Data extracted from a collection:
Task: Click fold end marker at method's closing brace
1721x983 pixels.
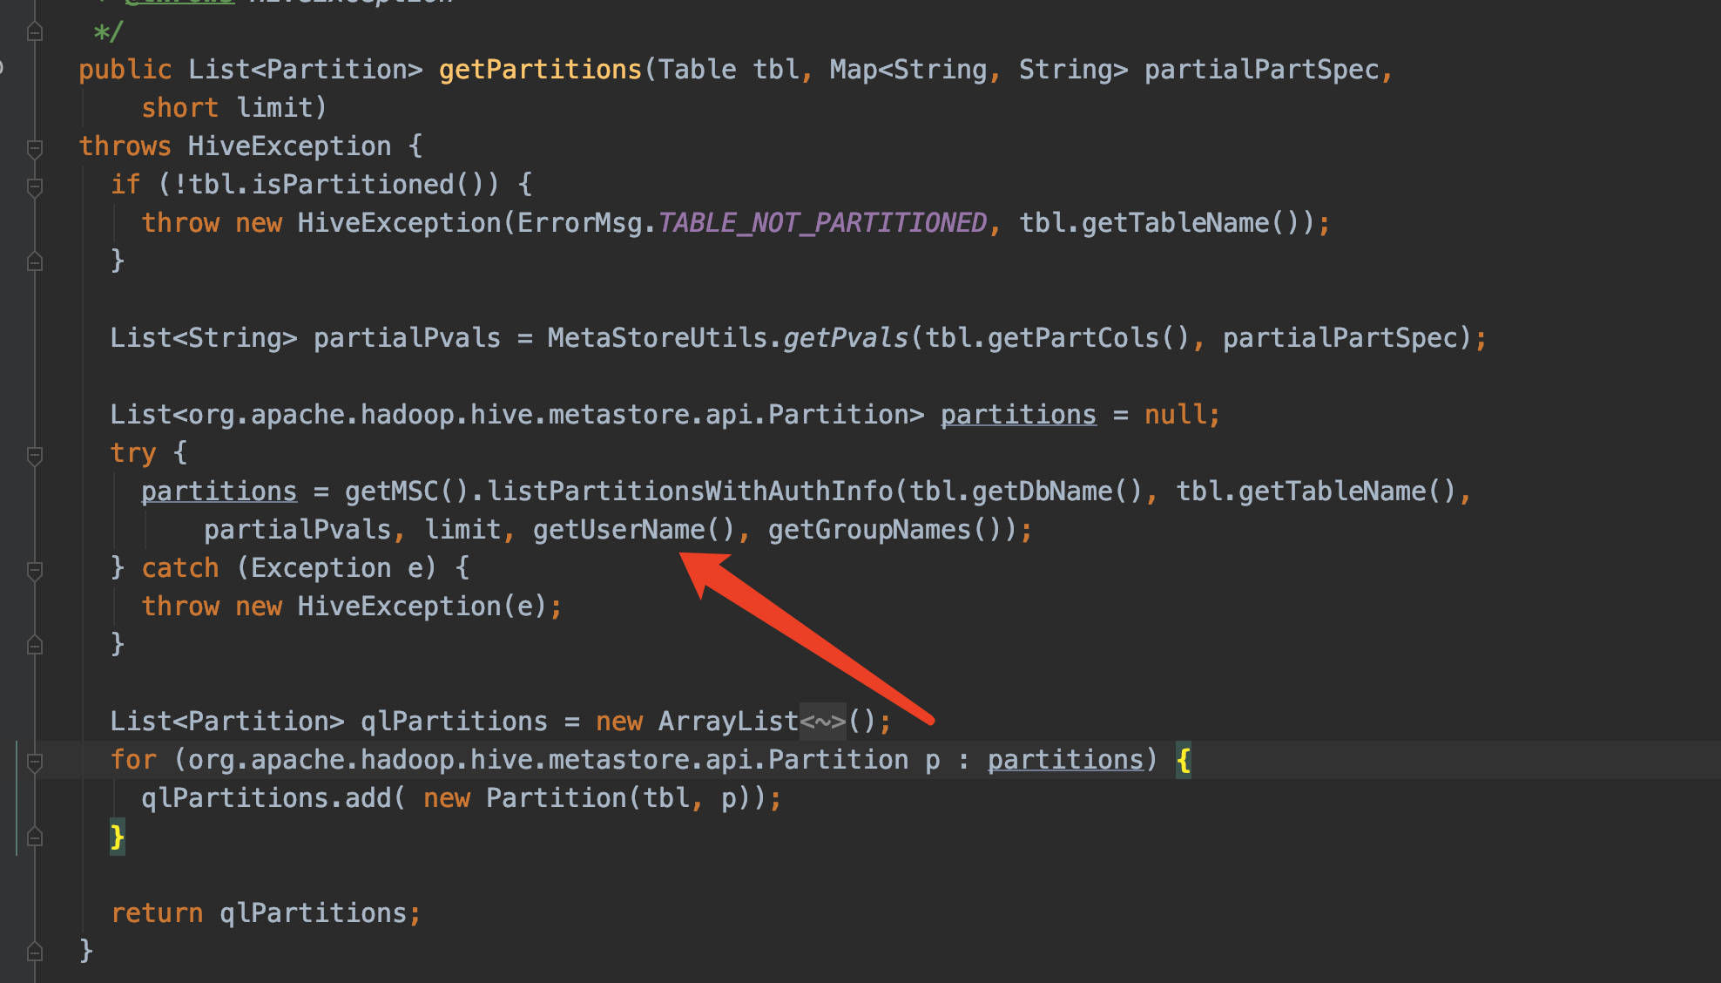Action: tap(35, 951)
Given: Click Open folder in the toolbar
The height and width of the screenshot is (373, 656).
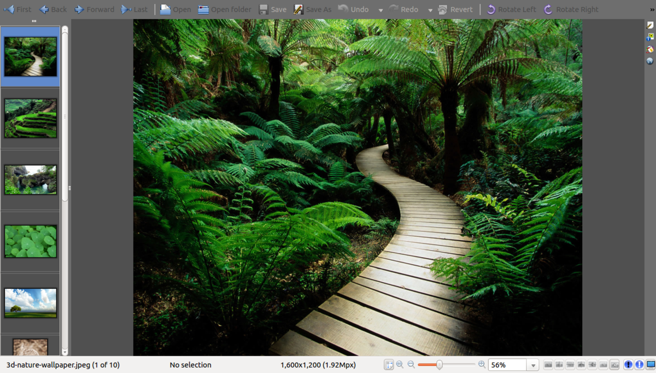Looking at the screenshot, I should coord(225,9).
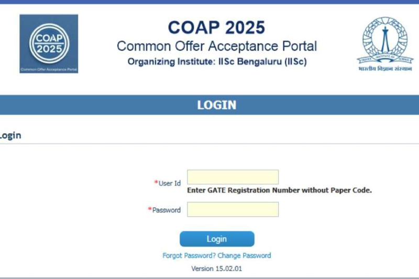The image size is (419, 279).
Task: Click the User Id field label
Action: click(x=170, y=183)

PROBLEM
The lines from the one holding "Given: Click Open folder in the toolbar" to the final line of the entries are to be duplicated exactly, and the pictures are to be left out.

COMPLETED TASK
Given: Click Open folder in the toolbar
The height and width of the screenshot is (373, 656).
Looking at the screenshot, I should coord(225,9).
The image size is (419, 279).
Task: Click the User Id field label
Action: click(x=170, y=183)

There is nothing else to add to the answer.